[Entries for locating text and items]
□ □ □ □ □ □ □
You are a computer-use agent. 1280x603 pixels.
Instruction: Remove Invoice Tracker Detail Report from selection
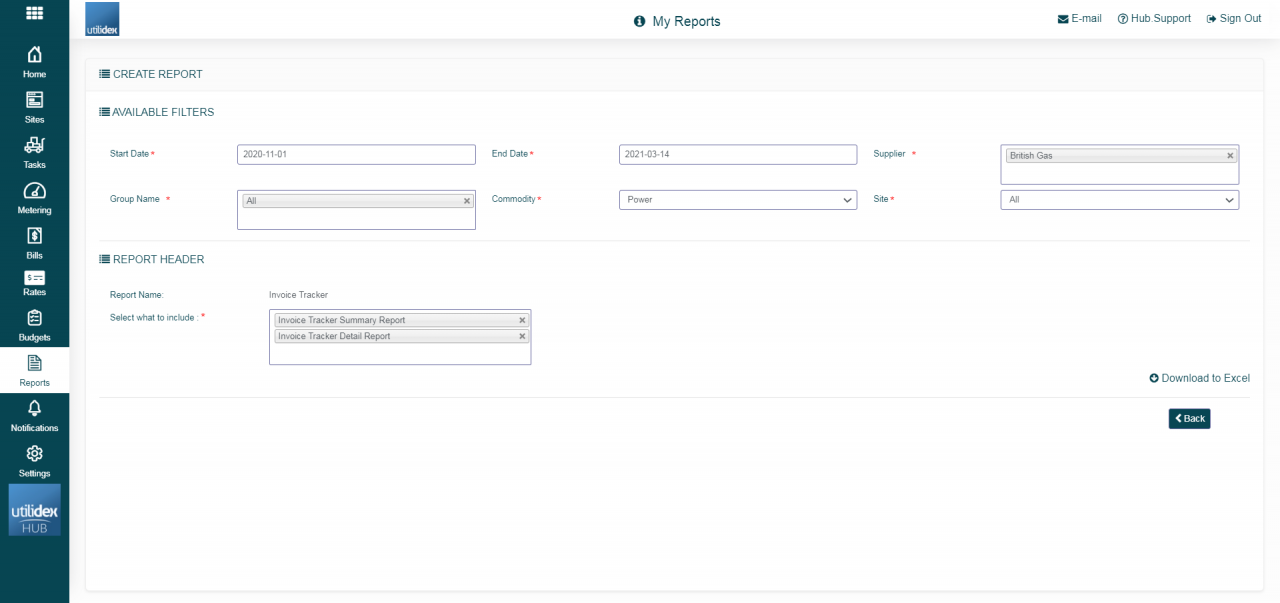(x=521, y=336)
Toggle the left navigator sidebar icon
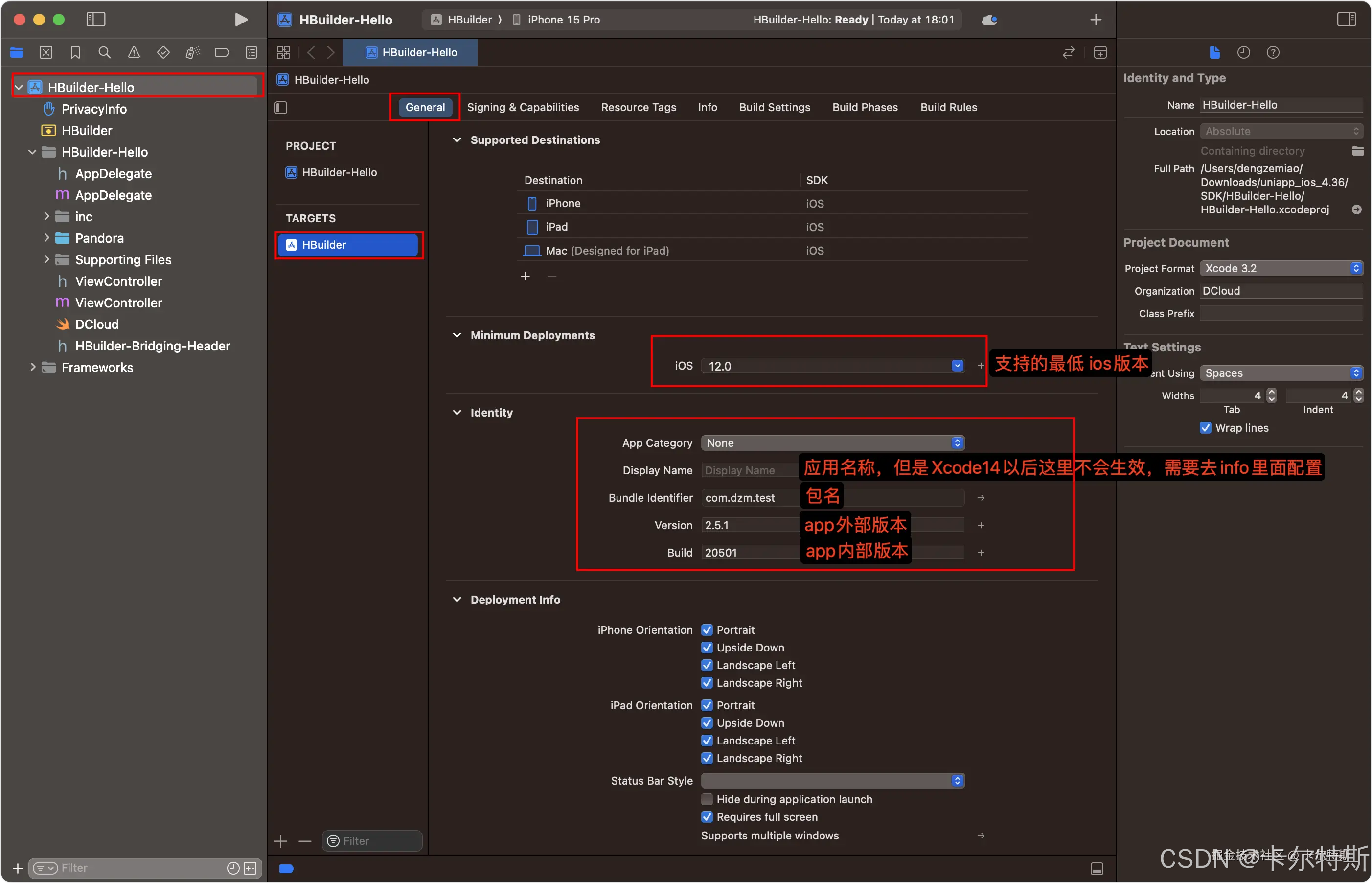Screen dimensions: 1372x883 pyautogui.click(x=96, y=20)
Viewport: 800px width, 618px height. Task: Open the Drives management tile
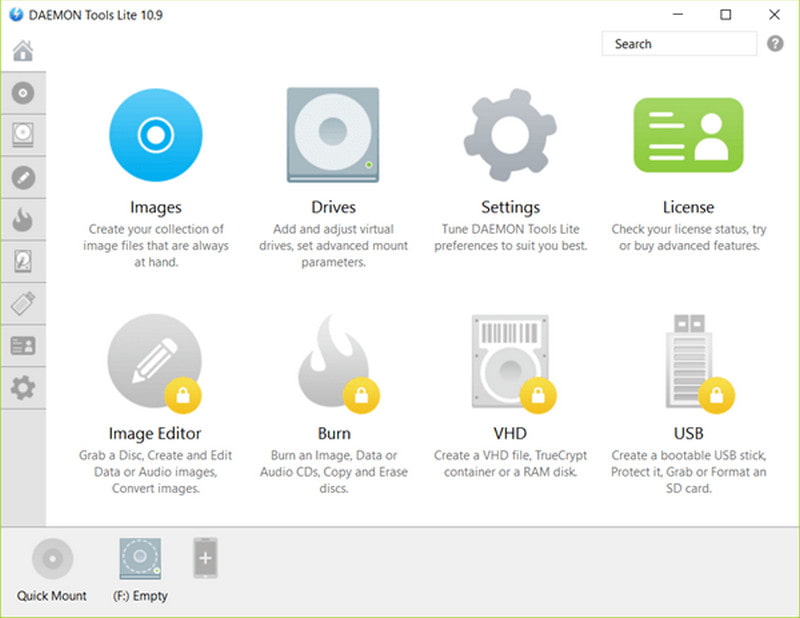click(333, 133)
□ □ □ □ □ □ □
→ Exercise objective: Copy the entries word for word, starting at the line containing "Viewport: 800px width, 618px" and continuing through the last entry, with both ends included. Leave the pictures out.

→ Response for this exercise:
Viewport: 800px width, 618px height. Task: Open the Drives management tile
click(333, 133)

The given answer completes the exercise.